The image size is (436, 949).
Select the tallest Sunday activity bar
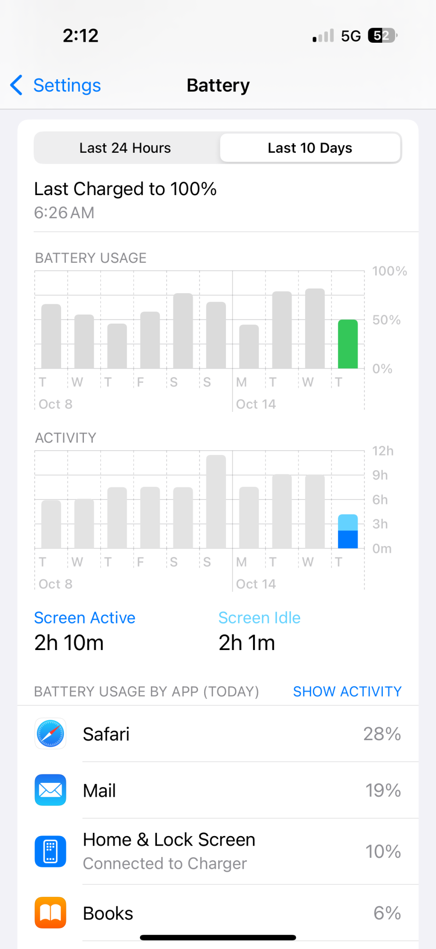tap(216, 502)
---
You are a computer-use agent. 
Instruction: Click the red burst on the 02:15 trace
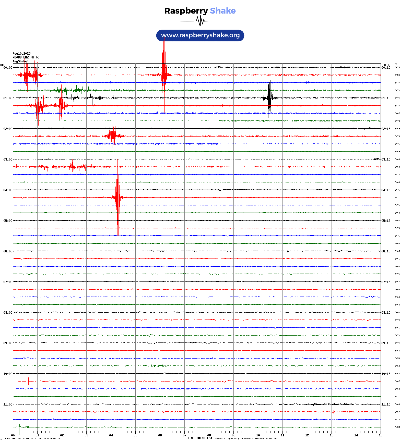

# What the task asks:
In the listing above, find the line with "You are a computer-use agent." and the line with "Instruction: Click the", then reproduce both and every line between them exactly.

# Finished exercise:
You are a computer-use agent. 
Instruction: Click the red burst on the 02:15 trace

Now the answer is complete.